I’ve been toying with the idea of getting one of these monster-sized tag punches for aaaages and I’m so glad I finally bit the bullet.
They are great for turning out gift tags from any pretty paper or left over cards you have.
Aaaaaanyhoodles, let’s move right along get our punch on.
What to do:
1. Cut rectangular pieces of fabric a few centimetres larger than your luggage tag will be on all sides.
2. Smear both sides of your fabric with PVA clear-dry craft glue or the like. DO NOT use Mod Podge as it doesn’t leave the fabric “crispy” enough. Allow to dry thoroughly, preferably overnight in a cool spot.
3. Once your fabric has dried and crisped up sufficiently, slide it into your punch, take a deep breath (first ensuring your punch is on a solid, flat surface) and smack the bottom of your palm quite hard onto the punch lever. I am not going to kid you, this project is not for cravens.Yep, no pain no gain.
Well, some gain because, as I mentioned above, rather than potentially breaking all of the small bones in the bottom of your palm, you can simply trace a tag shape and cut it out.

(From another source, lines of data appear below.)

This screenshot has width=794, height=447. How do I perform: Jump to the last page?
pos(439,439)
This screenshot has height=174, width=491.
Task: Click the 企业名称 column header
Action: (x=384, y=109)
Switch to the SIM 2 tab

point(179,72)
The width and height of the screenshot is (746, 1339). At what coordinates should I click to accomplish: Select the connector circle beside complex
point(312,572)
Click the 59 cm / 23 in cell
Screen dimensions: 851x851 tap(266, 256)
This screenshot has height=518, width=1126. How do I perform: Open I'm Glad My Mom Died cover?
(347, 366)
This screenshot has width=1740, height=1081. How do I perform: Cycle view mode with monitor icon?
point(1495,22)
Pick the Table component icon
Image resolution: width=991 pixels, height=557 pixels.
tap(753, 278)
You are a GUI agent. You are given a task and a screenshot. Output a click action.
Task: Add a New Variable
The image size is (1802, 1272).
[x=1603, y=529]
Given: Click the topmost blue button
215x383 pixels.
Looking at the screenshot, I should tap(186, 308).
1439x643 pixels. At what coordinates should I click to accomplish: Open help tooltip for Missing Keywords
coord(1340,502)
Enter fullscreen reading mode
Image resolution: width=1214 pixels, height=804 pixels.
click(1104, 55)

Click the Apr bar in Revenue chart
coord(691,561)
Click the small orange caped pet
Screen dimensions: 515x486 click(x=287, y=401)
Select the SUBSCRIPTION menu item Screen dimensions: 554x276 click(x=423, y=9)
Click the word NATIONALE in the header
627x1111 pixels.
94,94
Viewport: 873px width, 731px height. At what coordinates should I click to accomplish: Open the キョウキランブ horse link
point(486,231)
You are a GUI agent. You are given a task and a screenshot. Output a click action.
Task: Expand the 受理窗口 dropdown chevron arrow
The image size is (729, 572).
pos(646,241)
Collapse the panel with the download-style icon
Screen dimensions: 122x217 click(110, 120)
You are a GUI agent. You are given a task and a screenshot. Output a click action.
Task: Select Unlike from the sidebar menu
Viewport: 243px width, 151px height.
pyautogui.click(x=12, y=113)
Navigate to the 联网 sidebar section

And in any case, if you do go the paper punch route, hopefully you shouldn’t have to punch that hard to get a result. The thing to remember is we are not punching through paper here. But we want to get our fabric as close to that state as possible. So you’ll have more luck with finer, lighter fabrics rather than heavy quilting cottons. For example, thick calico did not punch well. Finer calico would though I think.
Having said that, the tags in the photos with the grey and orange dots are heavy quilting cottons. So it can be done. If you don’t mind severe bruising of your palms. I don’t. But then I’m pretty tough.
4. Next, align your front and back luggage tag shapes and using sharp scissors, trim any bits you need to get them to match up as closely as possible.
5. Now you need to create your address lables. I tried stamping straight onto a calico back:
And then when I was unhappy with my impatient, messy stamping (and that was before I digitally scribbled out personal details) I printed tiny lables using printable fabric that I just ran through my computer. I explain all about printable fabric in this post.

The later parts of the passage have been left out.